About this exercise: Please copy each line of the records below that holds the word "computer".

*** Data for the task ***

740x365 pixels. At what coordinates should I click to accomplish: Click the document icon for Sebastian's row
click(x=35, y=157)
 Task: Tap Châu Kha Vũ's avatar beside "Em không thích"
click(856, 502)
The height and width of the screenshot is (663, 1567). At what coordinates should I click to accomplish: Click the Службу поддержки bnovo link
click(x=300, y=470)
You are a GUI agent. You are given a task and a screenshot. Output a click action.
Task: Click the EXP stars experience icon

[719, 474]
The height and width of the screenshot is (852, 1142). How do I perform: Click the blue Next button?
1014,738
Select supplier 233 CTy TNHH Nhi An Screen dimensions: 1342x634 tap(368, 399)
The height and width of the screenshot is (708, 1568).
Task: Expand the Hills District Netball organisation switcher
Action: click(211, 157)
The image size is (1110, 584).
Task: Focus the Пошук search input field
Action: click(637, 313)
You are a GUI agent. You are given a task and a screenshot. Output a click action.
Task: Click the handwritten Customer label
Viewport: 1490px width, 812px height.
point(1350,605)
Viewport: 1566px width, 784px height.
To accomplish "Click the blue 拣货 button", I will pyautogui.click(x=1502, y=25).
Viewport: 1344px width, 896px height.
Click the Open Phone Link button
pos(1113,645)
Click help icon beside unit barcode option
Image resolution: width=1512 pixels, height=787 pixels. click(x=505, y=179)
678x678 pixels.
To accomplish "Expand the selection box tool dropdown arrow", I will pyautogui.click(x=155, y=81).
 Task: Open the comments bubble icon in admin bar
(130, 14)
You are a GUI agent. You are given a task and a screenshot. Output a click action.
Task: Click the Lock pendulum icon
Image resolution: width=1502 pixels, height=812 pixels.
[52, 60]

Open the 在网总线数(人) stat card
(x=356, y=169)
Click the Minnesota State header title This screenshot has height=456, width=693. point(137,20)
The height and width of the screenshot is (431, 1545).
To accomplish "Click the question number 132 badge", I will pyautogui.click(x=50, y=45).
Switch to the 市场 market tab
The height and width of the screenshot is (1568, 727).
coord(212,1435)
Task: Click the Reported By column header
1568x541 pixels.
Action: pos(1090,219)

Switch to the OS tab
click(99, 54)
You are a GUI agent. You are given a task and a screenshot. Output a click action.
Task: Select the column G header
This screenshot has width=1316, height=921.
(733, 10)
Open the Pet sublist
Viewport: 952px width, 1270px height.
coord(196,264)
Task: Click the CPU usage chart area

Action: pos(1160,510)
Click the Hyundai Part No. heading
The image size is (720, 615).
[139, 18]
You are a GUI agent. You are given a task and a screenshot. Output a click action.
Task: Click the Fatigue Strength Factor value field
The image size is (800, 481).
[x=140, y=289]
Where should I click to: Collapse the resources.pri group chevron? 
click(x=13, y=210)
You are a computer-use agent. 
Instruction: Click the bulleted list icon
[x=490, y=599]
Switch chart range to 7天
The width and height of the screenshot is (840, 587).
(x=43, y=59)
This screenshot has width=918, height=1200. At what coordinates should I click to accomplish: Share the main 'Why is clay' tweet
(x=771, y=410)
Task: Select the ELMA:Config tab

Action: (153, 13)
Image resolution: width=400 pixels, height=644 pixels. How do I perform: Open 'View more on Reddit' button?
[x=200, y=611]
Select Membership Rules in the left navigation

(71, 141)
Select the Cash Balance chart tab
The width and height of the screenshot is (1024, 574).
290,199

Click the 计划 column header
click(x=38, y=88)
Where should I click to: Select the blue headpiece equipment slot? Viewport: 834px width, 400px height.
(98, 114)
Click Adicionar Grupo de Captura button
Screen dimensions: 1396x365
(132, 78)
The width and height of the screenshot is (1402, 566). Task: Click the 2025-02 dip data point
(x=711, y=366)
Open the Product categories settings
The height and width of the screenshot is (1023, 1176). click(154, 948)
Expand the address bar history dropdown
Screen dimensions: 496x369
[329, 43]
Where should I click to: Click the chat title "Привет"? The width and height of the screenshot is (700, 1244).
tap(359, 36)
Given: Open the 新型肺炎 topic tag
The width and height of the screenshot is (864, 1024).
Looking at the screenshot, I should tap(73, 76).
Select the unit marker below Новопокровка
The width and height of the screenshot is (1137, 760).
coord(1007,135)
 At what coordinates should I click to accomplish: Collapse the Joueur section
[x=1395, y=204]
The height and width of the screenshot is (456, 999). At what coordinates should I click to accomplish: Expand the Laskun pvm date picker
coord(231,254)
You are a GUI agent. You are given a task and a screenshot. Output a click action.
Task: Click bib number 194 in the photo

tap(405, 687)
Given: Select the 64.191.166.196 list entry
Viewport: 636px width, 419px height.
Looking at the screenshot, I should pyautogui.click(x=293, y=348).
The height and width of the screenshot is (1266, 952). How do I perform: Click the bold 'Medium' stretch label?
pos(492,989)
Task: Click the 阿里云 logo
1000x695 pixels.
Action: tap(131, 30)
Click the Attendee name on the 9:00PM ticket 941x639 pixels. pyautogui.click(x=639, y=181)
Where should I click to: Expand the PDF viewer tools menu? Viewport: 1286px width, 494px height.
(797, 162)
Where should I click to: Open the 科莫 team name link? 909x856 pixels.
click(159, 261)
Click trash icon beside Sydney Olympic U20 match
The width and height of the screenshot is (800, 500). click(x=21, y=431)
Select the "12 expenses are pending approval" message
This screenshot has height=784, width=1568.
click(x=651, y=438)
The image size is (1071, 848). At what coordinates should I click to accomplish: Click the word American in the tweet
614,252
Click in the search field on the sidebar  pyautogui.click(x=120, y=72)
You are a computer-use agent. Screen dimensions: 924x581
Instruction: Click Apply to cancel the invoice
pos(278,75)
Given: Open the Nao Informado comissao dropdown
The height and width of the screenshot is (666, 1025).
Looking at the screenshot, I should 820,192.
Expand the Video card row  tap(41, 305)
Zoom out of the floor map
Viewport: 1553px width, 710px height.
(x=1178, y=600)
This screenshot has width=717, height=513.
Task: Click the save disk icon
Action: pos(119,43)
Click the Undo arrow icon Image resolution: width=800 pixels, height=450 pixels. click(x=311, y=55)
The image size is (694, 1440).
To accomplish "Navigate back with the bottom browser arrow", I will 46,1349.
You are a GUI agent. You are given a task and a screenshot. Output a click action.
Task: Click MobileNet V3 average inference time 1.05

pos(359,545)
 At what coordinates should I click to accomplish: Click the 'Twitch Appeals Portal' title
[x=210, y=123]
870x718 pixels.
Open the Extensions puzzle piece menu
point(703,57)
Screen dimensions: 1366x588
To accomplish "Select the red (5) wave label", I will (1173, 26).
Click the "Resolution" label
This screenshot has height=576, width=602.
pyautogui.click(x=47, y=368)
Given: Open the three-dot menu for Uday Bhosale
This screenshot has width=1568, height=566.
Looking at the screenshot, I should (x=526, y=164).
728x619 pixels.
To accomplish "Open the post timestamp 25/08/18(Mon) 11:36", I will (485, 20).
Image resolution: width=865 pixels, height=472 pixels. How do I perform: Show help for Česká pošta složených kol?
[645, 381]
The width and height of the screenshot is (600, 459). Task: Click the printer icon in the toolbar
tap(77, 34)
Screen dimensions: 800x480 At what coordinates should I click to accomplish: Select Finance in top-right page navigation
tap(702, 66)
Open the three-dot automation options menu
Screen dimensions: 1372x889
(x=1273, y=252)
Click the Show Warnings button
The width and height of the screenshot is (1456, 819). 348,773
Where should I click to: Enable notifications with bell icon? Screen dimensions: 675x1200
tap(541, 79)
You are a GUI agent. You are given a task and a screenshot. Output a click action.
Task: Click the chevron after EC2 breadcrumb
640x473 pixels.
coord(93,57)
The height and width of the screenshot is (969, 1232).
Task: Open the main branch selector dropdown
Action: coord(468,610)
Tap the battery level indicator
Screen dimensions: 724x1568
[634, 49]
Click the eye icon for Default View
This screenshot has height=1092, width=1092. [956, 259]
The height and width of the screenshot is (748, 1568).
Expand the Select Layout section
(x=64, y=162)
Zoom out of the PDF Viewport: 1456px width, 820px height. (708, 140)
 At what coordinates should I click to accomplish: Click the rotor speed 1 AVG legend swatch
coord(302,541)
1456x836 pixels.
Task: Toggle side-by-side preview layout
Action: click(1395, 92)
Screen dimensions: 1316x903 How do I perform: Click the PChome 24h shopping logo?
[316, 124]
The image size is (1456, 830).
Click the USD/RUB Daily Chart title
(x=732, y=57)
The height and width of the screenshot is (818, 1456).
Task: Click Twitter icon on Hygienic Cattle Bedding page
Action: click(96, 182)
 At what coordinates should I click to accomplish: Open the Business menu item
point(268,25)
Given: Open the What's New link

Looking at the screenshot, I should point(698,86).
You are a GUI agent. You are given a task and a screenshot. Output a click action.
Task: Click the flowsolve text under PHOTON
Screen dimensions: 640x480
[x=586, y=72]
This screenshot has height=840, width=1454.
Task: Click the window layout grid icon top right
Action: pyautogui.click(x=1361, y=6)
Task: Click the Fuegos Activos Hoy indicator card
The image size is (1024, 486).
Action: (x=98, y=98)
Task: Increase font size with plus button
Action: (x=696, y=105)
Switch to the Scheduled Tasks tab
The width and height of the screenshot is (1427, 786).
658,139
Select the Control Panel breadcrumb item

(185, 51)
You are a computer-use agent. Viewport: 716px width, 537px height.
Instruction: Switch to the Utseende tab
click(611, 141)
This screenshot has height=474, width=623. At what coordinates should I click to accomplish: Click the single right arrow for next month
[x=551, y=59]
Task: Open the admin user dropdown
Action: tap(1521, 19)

*** End of Data for the task ***

Exercise result:
You are a computer-use agent. 
You are a computer-use agent. Screen dimensions: 924x581
You are a computer-use agent. Viewport: 716px width, 537px height.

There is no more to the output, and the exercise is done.